Es lohnt sich, die Suche von der Tropfstelle ausgehend, "rückwärts" durchzuführen und außen auf Plankennähte zu erstrecken, die dafür infrage kommen. Das ist zwar manchmal langwierig, aber mit der Zeit entwickelt sich ein Sinn für die Physik der Leckstellen und die Suche benötigt weniger Zeit. Aber die Alternativen führen auch nicht schneller zum Erfolg:
  1. Alle Decksnähte in einer großen Aktion neu abzudichten ist klingt sehr wirkungsvoll, dauert aber meist länger als eine Segelsaison, kostet viel Zeit und Geld und wird deshalb unterlassen. Immerhin reden wir hier von einigen hundert Metern Planken, die auf einen Schlag abzudichten wären. Das ist bestimmt nichts für die Reparatur zwischendurch, wenn es über der Koje tröpfelt.
  2. Nur über der tropfenden Stelle abzudichten zu wollen ist meist überflüssiger Aufwand, weil die Versiegelung oft an einer anderen, weiter entfernten Stelle undicht ist.

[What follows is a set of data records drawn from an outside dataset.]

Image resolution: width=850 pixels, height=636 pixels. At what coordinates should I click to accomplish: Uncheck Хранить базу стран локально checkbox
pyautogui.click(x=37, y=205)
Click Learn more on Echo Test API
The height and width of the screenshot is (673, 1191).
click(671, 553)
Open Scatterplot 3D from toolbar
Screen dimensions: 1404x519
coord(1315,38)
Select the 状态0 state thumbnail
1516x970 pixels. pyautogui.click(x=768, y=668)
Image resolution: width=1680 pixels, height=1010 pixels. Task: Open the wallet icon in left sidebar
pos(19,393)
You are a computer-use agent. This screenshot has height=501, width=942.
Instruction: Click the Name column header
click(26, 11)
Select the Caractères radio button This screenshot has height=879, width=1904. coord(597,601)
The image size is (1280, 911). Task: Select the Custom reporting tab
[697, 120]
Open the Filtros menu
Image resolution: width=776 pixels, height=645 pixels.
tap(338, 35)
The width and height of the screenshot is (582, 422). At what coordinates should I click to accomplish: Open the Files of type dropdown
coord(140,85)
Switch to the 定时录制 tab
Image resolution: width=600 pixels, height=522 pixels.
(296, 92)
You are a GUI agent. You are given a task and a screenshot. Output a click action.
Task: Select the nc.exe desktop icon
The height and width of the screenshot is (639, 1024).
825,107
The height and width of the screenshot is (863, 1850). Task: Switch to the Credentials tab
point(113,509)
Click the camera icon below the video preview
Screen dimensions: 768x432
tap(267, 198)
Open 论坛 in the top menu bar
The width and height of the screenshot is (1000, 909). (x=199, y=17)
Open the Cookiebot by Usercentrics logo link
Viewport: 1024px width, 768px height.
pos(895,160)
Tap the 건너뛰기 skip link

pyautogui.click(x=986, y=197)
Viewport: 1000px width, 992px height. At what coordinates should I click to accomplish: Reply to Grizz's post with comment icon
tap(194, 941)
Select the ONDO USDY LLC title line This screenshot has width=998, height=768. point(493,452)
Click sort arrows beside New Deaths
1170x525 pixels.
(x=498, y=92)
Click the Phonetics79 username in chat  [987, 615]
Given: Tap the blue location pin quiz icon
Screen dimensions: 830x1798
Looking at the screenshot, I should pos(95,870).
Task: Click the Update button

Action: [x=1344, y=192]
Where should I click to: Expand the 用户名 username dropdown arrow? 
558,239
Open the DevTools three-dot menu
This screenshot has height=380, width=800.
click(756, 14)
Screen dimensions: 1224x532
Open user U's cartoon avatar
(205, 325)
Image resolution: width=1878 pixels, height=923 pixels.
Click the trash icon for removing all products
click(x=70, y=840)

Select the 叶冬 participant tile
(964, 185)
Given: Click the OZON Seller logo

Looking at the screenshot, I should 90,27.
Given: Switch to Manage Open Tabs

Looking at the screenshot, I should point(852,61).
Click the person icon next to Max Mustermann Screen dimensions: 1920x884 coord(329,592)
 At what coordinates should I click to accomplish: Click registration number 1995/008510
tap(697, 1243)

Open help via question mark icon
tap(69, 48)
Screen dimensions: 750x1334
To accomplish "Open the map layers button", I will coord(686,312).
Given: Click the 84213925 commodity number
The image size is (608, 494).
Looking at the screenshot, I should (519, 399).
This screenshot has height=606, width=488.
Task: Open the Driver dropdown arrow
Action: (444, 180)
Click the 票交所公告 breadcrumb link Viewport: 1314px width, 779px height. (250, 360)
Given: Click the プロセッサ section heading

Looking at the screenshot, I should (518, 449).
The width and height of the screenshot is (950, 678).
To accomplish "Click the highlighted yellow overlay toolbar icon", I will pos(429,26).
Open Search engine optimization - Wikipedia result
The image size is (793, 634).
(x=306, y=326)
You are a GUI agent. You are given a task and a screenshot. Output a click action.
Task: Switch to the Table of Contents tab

  3. Abwarten und eine Plastikplane anbringen, die das Wasser auf kurzem Weg in Bilge leitet, hilft nur im Notfall und nur für kurze Zeit. Zum Beispiel, wenn die Liebste droht, das Schiff wegen der nassen Koje SOFORT zu verlassen. Selbst wenn sie bleibt, ist das Deck weiterhin undicht. Wenn sie geht, auch. (Dennoch findet Kreativität auf diesem Gebiet ein weites Feld: Wir waren einmal auf einem Schiff zu Gast, wo der Eigner an zahlreichen Stellen Kunststoffbecher mit Reisszwecken unter die Decke genagelt hatte. Wir fragen uns immer noch, wie die vollen Becher ohne zu kleckern geleert wurden?)
  4. Beliebt ist unter Holzschiffeignern der Spruch "das zieht sich dicht". Mancher legt sich zu dem Zweck bei Trockenheit nasse Tücher an Deck, andere installieren Sprinkleranlagen um das Deck zu befeuchten und bieten damit zumindest den Besuchern ein interessantes Gesprächsthema.
    Tatsächlich kann Wässern Schäden durch das Austrocknen vorbeugen. Aber wenn es erst einmal gerissen ist, hilft nur noch eine Reparatur.
Ein befreundter Segler kam jetzt von seiner Sommerreise zurück. Seine Kunststoffjacht litt nach der großen Hitze und Trockenheit unter undichten Stellen an den Rüsteisen, Luken und allen Stellen wo das Deck angebohrt oder für Kabel durchbrochen wurde. Die Versiegelung hatte sich geöffnet.
Für den Liebhaber traditioneller Holzschiffe ohnehin keine Alternative, bieten moderne Kunststoffjachten anscheinend auf diesem Gebiet auch keinen Vorteil.